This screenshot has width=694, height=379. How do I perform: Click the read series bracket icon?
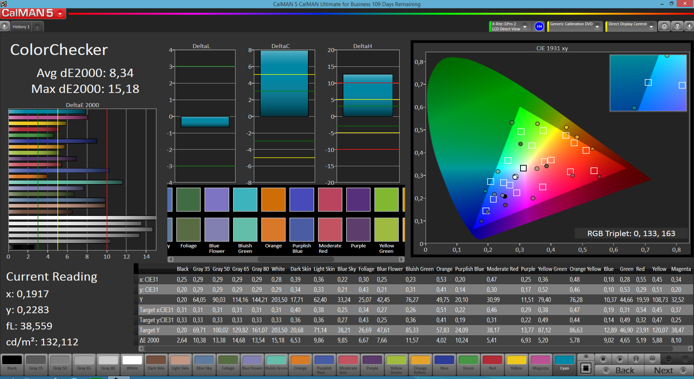[x=636, y=359]
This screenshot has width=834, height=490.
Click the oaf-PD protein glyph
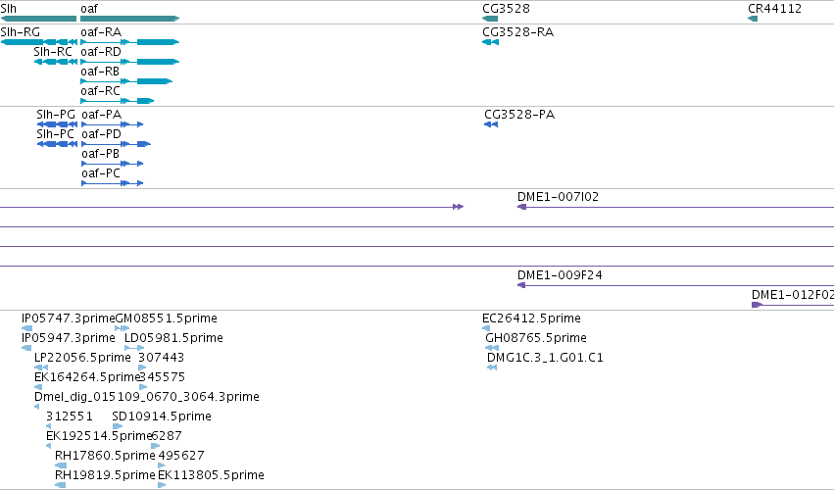tap(116, 144)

Work to be completed
Send back every line above exactly, skipping all pictures.

Written reply
This screenshot has width=694, height=379. How do I perform: Click the read series bracket icon?
[x=636, y=359]
This screenshot has width=834, height=490.
Click the oaf-PD protein glyph
tap(116, 144)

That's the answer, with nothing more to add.